TED GIOIA -- BIOGRAPHY
Ted Gioia is a musician and author, and has published five non-fiction
books. His work The History of Jazz was selected as one of the twenty
best books of the year by Jonathan Yardley in The Washington Post,
and was chosen as a notable book of the year in The New York Times.
Gioia’s next book, Delta Blues, will be published in 2008 by W.W. Norton,
and will be a major study of traditional blues music. Gioia’s writings have
appeared in The New York Times, the Los Angeles Times, Salon,
American Scholar, Hudson Review, the San Francisco Chronicle, and
The Weekly Standard, among other publications.
Gioia was raised in a Sicilian-Mexican household in Hawthorne,
California, a working class neighborhood in the South-Central area of
Los Angles. Gioia was valedictorian and a National Merit Scholar at
Hawthorne High School, and attended Stanford University. There he
received a degree in English (graduating with honors and distinction),
served as editor of Stanford’s literary magazine, Sequoia, and wrote
regularly for the Stanford Daily. He was a member of Stanford’s College
Bowl team, which was featured on television, and defeated Yale in the
national finals. Gioia also worked extensively as a jazz pianist during this
period, and designed and taught a class on jazz at Stanford while still an
undergraduate.
After graduation, Gioia received a degree in Philosophy, Politics and
Economics at Oxford University, where he graduated with first class
honors. He then received a MBA from Stanford University.
Gioia has enjoyed successes in the worlds of music, writing and
business. In the business world, Gioia has consulted to Fortune 500
companies while working for McKinsey and the Boston Consulting
Group. He helped Sola International complete an LBO and IPO on the
New York Stock Exchange in the 1990s. He has undertaken business
projects in 25 countries on five continents, and has managed large
businesses (up to $200 million in revenues).
But Gioia is best known for his activities in the jazz world. He worked with
Stanford's Department of Music in the 1980s to establish a formal jazz
studies program, and served on the faculty alongside artist-in-residence
Stan Getz, for several years. Around this time, Gioia's first book was
published by Oxford University Press, The Imperfect Art, which was
awarded the ASCAP-Deems Taylor award and was named a “Jazz Book
of the Century” by Jazz Educators Journal. Gioia released his first
recording as a jazz pianist a few months later -- The End of the Open
Road, a trio recording with Eddie Moore and Larry Grenadier – and
received airplay on more than 500 radio stations in the US. Gioia also
produced a series of recordings featuring other West Coast jazz
musicians. Gioia has since recorded two more CDs, Tango Cool and
The City is a Chinese Vase.
Gioia’s follow-up book for Oxford University Press, West Coast Jazz, is
frequently acknowledged as one of the classics of the jazz literature.

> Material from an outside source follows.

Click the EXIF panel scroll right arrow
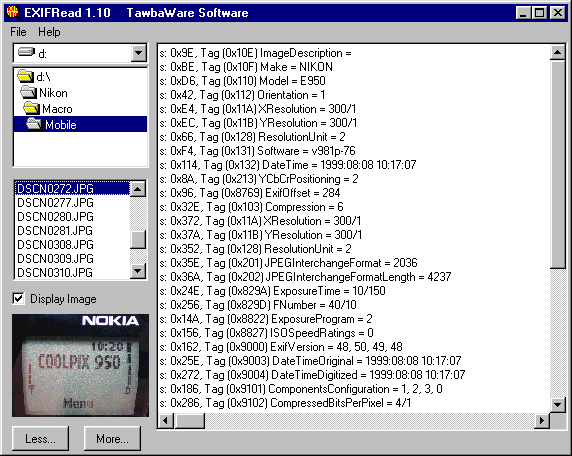572x456 pixels. tap(542, 421)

West Coast Jazz was re-issued in an expanded edition by University of
California Press in 1998 and remains the definitive work on the subject.
Around this same time, Gioia published The History of Jazz, which
continues to rank among the best selling jazz books on the market.

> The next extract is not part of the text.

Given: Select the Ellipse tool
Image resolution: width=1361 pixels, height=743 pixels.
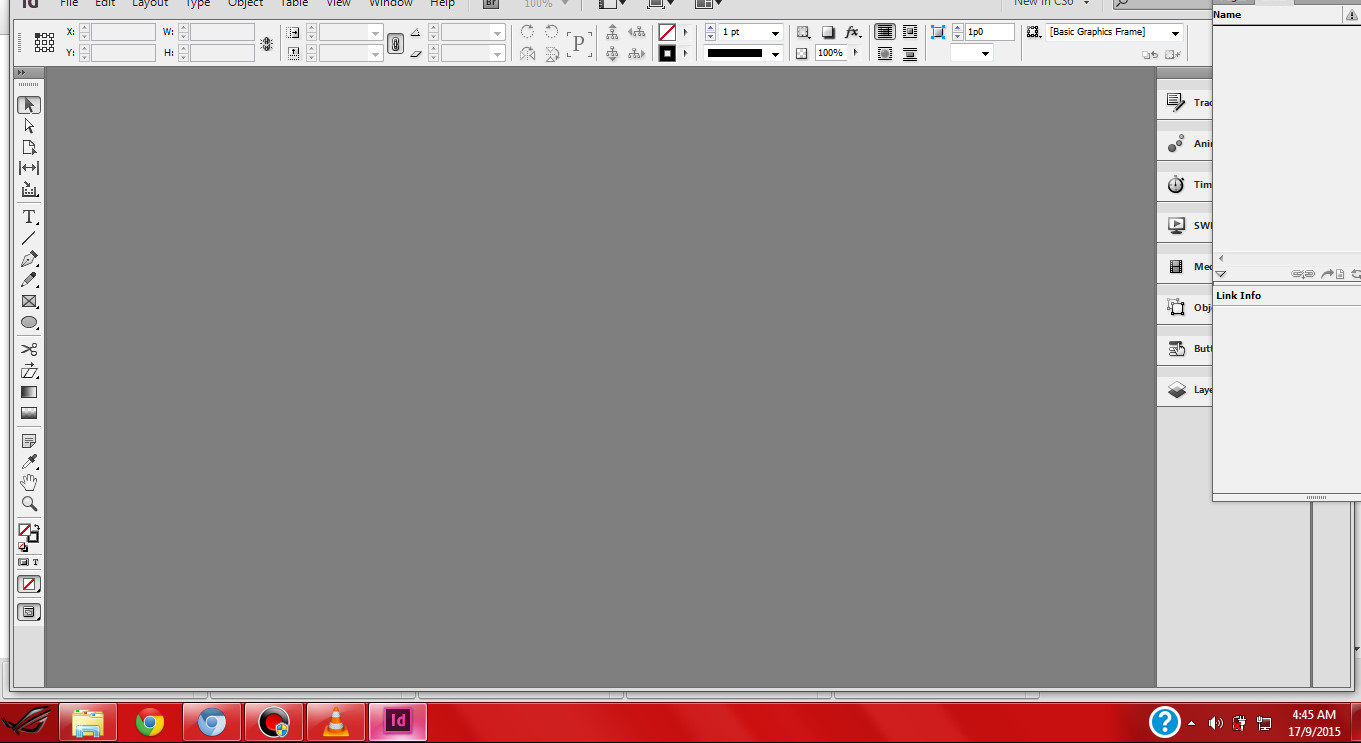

During the 1990s, Gioia focused increasingly on traditional music
practices, with a particular focus on how music enriches the day-to-day
lives of individuals and communities. A decade of research in these
areas resulted in the publication of two books, Work Songs and Healing
Songs, in 2006. His next book, Delta Blues, will be a major study of
traditional blues.
Gioia's current interests cover a wide range of areas. He is composing a
series of solo piano pieces that draw both from jazz and classical music
traditions. He has taken over the helm of www.jazz.com, a new web site
aimed at bringing this music to the attention of a wider audience. He
reviews fiction for Blogcritics.org, and his writing on books can also be
found at his web site www.greatbooksguide.com.